The larger your organisation gets, the bigger the teams and the more processes you’ll have. This is the problem with scaling up. As teams expand and demand increases, bureaucracy tends to creep in, slowing execution and stifling creativity.
Eventually, your product design becomes too complicated for users. A bloated design is loaded with unnecessary or unused features, which often deviate from its original purpose. Firstly, let’s look at the typical signs you have design bloat:
- User reviews are generally negative or have turned negative over the years
- An inadequate feedback loop, where teams don’t fully understand the design impact on users.
- A simple product update can take many months, approval processes are long-winded, and decisions take considerable time
- Constant rework that delays delivery
- Teams are not communicating effectively, leading to misunderstandings and duplicated effort
- Increased development costs, requiring more resources to design, build, and maintain the product
A bloated product design usually stems from a combination of factors. It could be due to an unclear product vision, inadequate design review, or pressure to constantly deliver new features.
An ineffective organisational structure also adds bureaucratic layers, while a micromanagement culture adds unnecessary processes. Sometimes, it’s down to a legacy of baggage such as redundant processes, excessive meetings, and disjointed workflows.
How to Start Reducing Design Bloat and Being Lean
Design bloat doesn’t happen overnight. It’s usually a series of bad decisions accumulating over time. I’ll discuss a few strategies to start being lean.
Identify Bottlenecks
Find the most significant bottlenecks in the design process and areas of waste. You can start by mapping all your processes, workflows, and tools to understand where the slowdown is occurring and identify duplicated efforts or unnecessary work. For instance, a lengthy approval process for minor design changes can be a significant drain on time and resources.
Pinpoint What Users Deem as Valuable
Understand what your users consider as “value” that they would be willing to pay for. It may be helpful to revisit the product vision and think about the problems your product is trying to solve and the user needs that it’s trying to meet.
Focus on understanding user needs through research, feedback, and data review to ensure your efforts are aligned with what truly matters to paying users.
Run a Design Audit
Conduct a design audit and study product metrics. What are the underutilised features, and are they necessary? By diving into analytics, you can identify duplicated or extra steps that are complicating the product.
Focus on Usability
Users will struggle to use your product when there’s too much bloat. Completing a simple task can become confusing, and users often end up quitting.
One indicator is when a product requires extensive customisation for it to work for users. Another is when you have an overly long onboarding process. If users must spend a long time learning how to use your product, then your product isn’t usable in the first place.
Adopt a Product Cycle Focused on Small Improvements
An efficient design, test, build, and improve cycle will significantly reduce the risks of product design bloat. When you’re focused on delivering small improvements quickly, you’re taking a smaller bet that’s easily fixable if the outcome bombs with customers.

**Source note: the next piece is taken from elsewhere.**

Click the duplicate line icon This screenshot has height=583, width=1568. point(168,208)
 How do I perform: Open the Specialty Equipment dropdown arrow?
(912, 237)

In contrast, delivering a major upgrade that fails to deliver is much riskier, costing more, and wasting more time.
Simplify Team Structure and Processes
Encourage collaboration among cross-functional teams, including customer service, sales, design, and development. To do this, you need to remove guardrails and refrain from micromanaging teams.
Review existing processes and tools to simplify them. Fewer processes and approval layers will provide more clarity and faster executions. Try to consolidate and integrate tools into one overarching system to reduce misunderstandings and eliminate bottlenecks.
Create Smoother Workflows
Smoother workflows will speed up collaboration between teams and minimise interruptions. One way to achieve this is to establish clear responsibilities and streamline communication channels. Break down large projects or tasks into more manageable work so that teams can deliver.
Monitor Your Progress
Focus on tracking solid metrics to show stakeholders that all the structural and process changes are making a real impact. You can measure lead time, customer adoption rates, feature utilisation, return on investment (ROI), and team engagement.
Start Small and Be Consistent
One advice I’d give is don’t try to change everything drastically. You can start with one area or a pilot project with the quickest win. Remember, it’s a journey of continuous improvement for your organisation.
Culture also takes time to change, and it’s about continually educating and engaging with people. It helps to find individuals who can champion the change and provide guidance to other team members. Make time for regular reviews and provide opportunities for feedback for teams.
The Bottom Line
Design bloat can be inevitable when scaling up quickly. This usually stems from unclear vision, poor feedback loops, constant pressure to add features, or outdated processes and structures.
As a product leader or executive, focus on designing for small improvements, empowering teams, streamlining processes, consolidating tools, and reducing waste.
You don’t need to overhaul everything at once. Start gradually, beginning with one process or one team. Over time, these small, steady changes will compound and build a leaner organisation.